The 'right' way to convert a specific group into a population-level parameter

I’ve got a logistic regression with population-level effects and group-level effects. N equals 2217. Group A is very large (n = 1227), while the other groups are small, with sample sizes ranging from 1 to 46.

What would be the soundest way to model the Group A as a fixed effect while continuing to model the other groups as group-level effects? Simply adding a a dummy variable for Group A to the population-level part seems suboptimal, because then the model will have two perfectly correlated parameters (the fixed and random effect) both referring to the same group.

I already tried creating an alternate version of the grouping factor in which Group A’s value has been set to NA. But this leads brms to discard those rows of data altogether.

An alternative approach which comes to mind is creating a version of the grouping factor in which Group A has been merged with a bunch of “uninteresting groups” (I picked all the ones with n = 1, of which there are 180), and this certainly allows the model to be fit. But the new heterogeneous group still represents largely the patterns of Group A, thus removing credit from its fixed effect.

A better but highly labor-intensive approach coming to my mind is the conflation of Group A with other, hand-selected groups with random effects which collectively cancel out that of Group A, thus removing all overlap between Group A’s new fixed effect and the random-effect category into which Group A has been subsumed. But this would be an enormous hassle, requiring a large number of fits and refits that would take a lot of time.

Is there a simpler, more elegant solution?

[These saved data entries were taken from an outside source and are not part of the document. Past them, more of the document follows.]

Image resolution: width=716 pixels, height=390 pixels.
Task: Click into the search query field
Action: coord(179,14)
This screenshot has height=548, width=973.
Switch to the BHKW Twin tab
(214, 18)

Michael Betancourt has a case study which covers this situation - Hierarchical Modeling

and a followup case study: Impact Factor

I plowed through most of that page, but unfortunately failed to understand enough of it, at least on first pass. The level of mathematical abstraction on Betancourt’s github page seems to rather high.

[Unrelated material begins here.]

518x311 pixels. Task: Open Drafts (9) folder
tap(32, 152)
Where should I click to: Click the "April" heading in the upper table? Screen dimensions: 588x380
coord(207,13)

Is there a gentler introduction to the concept of non-centered parameterizations somewhere?

An approximate point I did manage to grasp is that a non-centered parameterization might be needed to avoid divergent transitions. But my models do not suffer from divergent transitions – at least with adapt_delta at 0.96.

Here’s some additional detail:
Group A is very large and the others small. In addition, Group A correlates strongly (at 0.8) with binary fixed effect X. At the same time, the Intercept variability among the small groups is very minor. As a consequence of this small overall variability, the model in which Group A is a random effect is too sceptical of that effect, shrinking it too much and misattributing most of it to X instead. Two approaches get around this problem: one is merging Group A with a bunch of other groups and then giving it a dedicated binary indicator (fixed effect). The other is getting rid of the grouping factor altogether (resulting in a non-mixed model) and using just the binary indicator. The first approach yields a virtually identical elpd_loo (diff = 0.6, SE 1.8) while the simpler one yields a slightly improved one (diff = 4, SE = 2.5). But I have to discuss both approaches, as well as justifying the way in which the merging of random-effect categories is done under the first approach – even though that model will ultimately not be selected.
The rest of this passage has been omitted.